Re: dominance "over" nature

From: Paul H.Dillon (illonph@pacbell.net)
Date: Mon Apr 23 2001 - 08:25:16 PDT


Michael,

You wrote . . .

>
> Mike, I wondered whether "dominance over nature" is not a rhetorical
> . . .from a dialectical materialist perspective, we are
> always and already nature ourselves, even if some of us think
> differently.

Two things: (1) yes, from a dialectical materialist perspective, we are
always within nature, nature is a subsumed element within the basic
historical dimension that results from "labor" in which we take nature as
our object. But, unlike some theories (notably Alfred Lang's ecological
approach) there is an ontological distinction between nature and history.
The historical dimension is not a simple "mental" construct. This is the
essential insight that Ileynkov and Lukacs (in the Ontology) developed. (2)
One of the fundamentally valid (IMHO) criticisms of dialectical materialism
and what Marx himself wrote is that he and his followers adopted a position
that viewed the natural world ("nature's storehouse") as a raw material for
human use but did not understand human specific, historical existence within
nature in any systematically ecological way.

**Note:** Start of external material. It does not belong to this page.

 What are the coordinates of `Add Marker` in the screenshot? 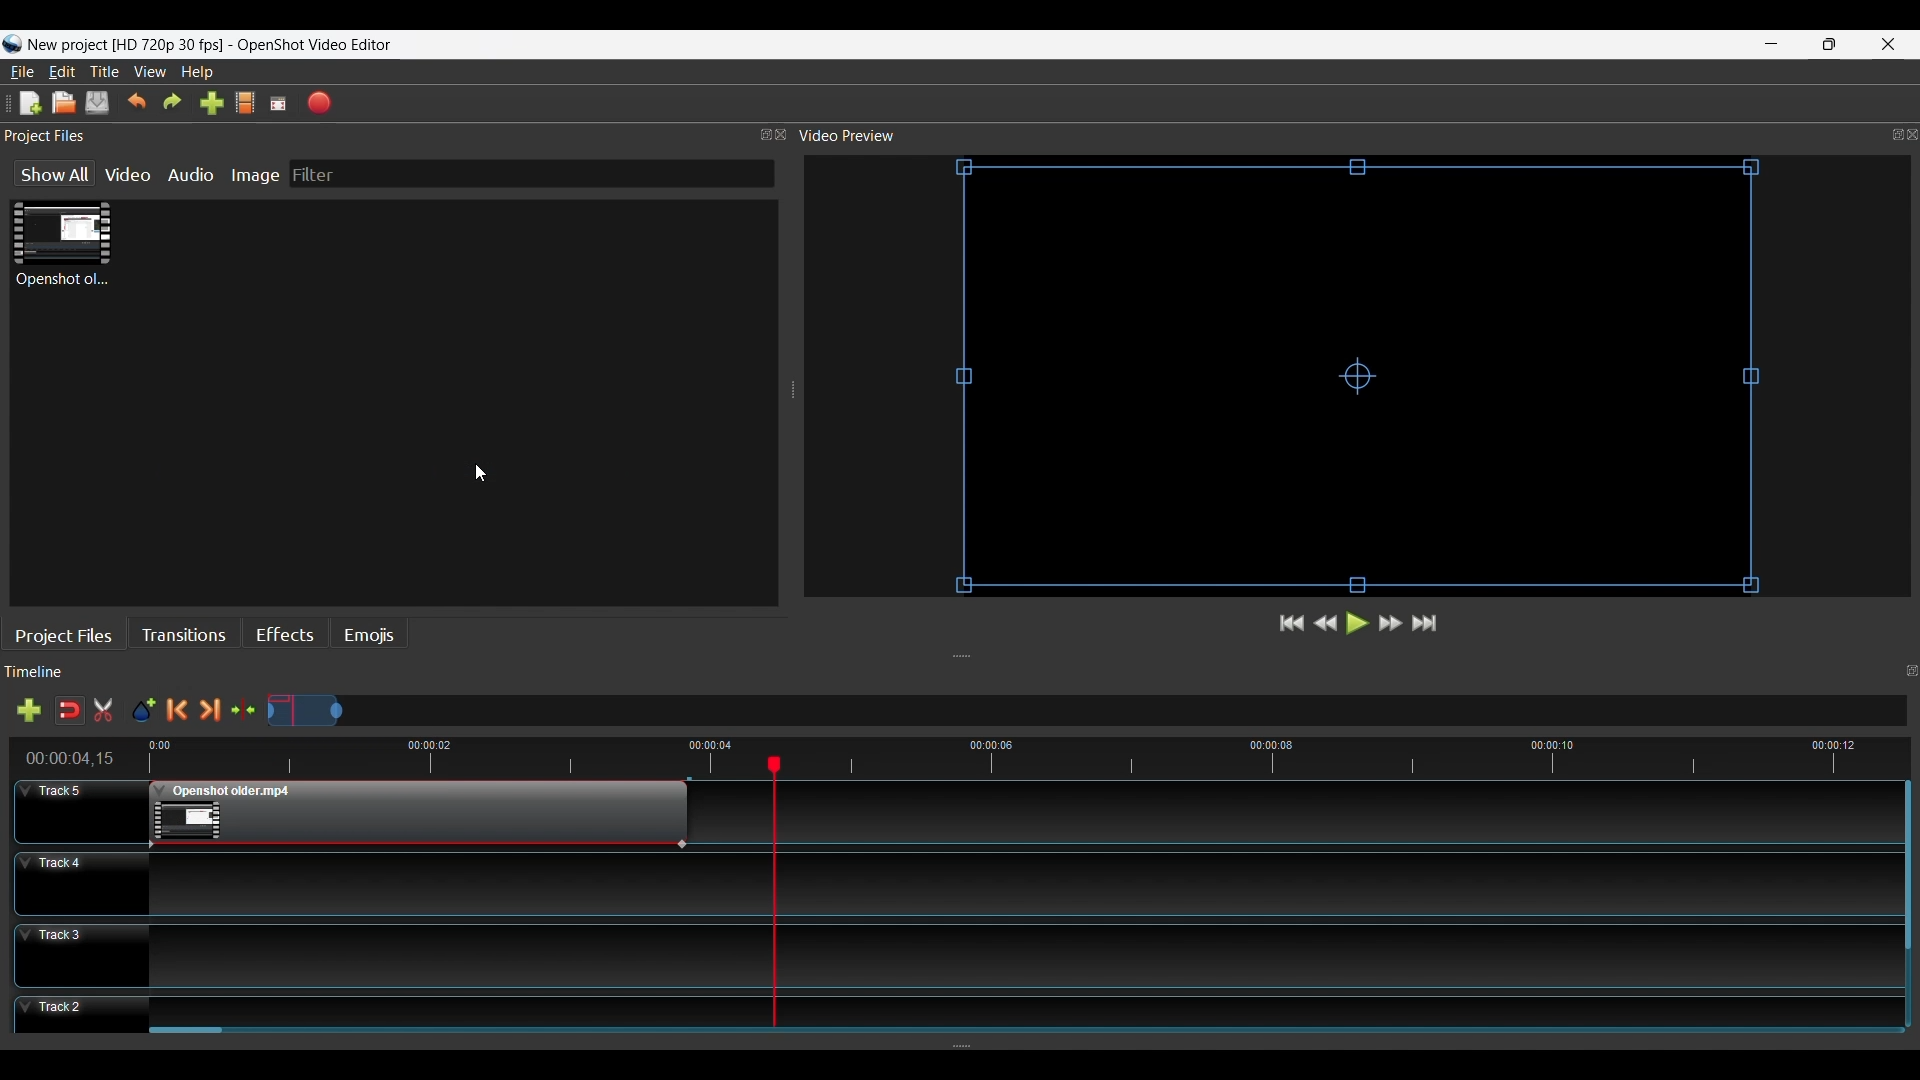 It's located at (143, 711).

I believe that the great challenge to contemporary dialectical materialism
is to more fully develop an understanding of the specific character of
human/social/historical existence within the inorganic and organic systems
while ridding ourselves of the bias that we are on top of some evolutionary
pyramid and replacing that fallacy with an understanding of our existence in
terms of complexity rather than hierarchy but without losing consciousness
of historical telos. Sounds contradictory, no?